Write a routine to normalize the numbers...
void normalize(u32 *mantissa, u16 *exponent) {
if(*mantissa == 0) {
*exponent = 0;
return;
}
while(*mantissa & 0xC0000000 != 0) {
*mantissa<<=1;
*exponent--;
}
Then multiplications become
void multiply(u32 *mantissa_1, u16 *exponent_1, u32 *mantissa_1, u16 *exponent_1) {
*mantissa_1 = (u32)(((u64)(*mantissa_1) * (u64)*mantissa_2)>>32);
*exponent_1 = *exponent_1 + *exponent_2;
normalize(&mantissa_1, &exponent_1);
}
Addition is a bit trickier, as you have to put things to a common exponent (whichever is the highest) and then add, and allow for an overflow.

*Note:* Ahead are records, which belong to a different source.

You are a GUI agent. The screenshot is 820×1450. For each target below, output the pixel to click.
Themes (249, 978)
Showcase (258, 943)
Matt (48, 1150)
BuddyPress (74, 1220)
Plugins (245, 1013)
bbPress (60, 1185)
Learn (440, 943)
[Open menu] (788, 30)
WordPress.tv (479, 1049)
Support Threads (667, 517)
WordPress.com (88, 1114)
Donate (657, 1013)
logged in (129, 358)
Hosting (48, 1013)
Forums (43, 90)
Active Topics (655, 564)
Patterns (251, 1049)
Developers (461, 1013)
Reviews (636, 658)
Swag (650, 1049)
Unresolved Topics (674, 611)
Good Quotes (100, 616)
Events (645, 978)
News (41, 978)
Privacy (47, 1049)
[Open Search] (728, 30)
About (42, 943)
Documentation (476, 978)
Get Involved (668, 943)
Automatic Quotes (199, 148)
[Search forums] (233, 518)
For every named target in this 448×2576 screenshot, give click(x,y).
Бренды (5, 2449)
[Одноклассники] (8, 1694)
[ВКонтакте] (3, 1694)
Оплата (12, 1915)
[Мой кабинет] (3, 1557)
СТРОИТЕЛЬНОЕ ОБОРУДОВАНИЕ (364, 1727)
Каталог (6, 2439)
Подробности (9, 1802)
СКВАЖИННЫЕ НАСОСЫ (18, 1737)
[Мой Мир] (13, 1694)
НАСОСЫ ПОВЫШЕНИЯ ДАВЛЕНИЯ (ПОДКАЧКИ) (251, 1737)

With that infrastructure the calculation becomes:
void calc(m_x, e_x) {
*m_temp1 = *m_x;
*e_temp1 = *e_x; /* temp_1 = x */
multiply(&m_temp1, &e_temp1, &m_x,& e_x); /* temp_1 = x^2 */
multiply(&m_temp1, &e_temp1, &m_x,& e_x); /* temp_1 = x^3 */
multiply(&m_temp1, &e_temp1, &m_x,& e_x); /* temp_1 = x^4 */
*m_temp2 = *m_temp1; /* temp2 = x^4 */
*e_temp2 = *e_temp1;
multiply(&m_temp1, &e_temp1, &m_x,& e_x); /* temp_1 = x^5 */
multiply(&m_temp1, &e_temp1, &m_const1, e_const1); /* temp1 = const1 * x^5 */
multiply(&m_temp2, &e_temp2, &m_const2, e_const2); /* temp1 = const2 * x^4*/
add((&m_temp1, &e_temp1, &m_temp2, &e_temp2); /* temp1 = const1 * x^5 + const2 * x^4 */
/* K is now in m_temp1 & e_temp1 */
}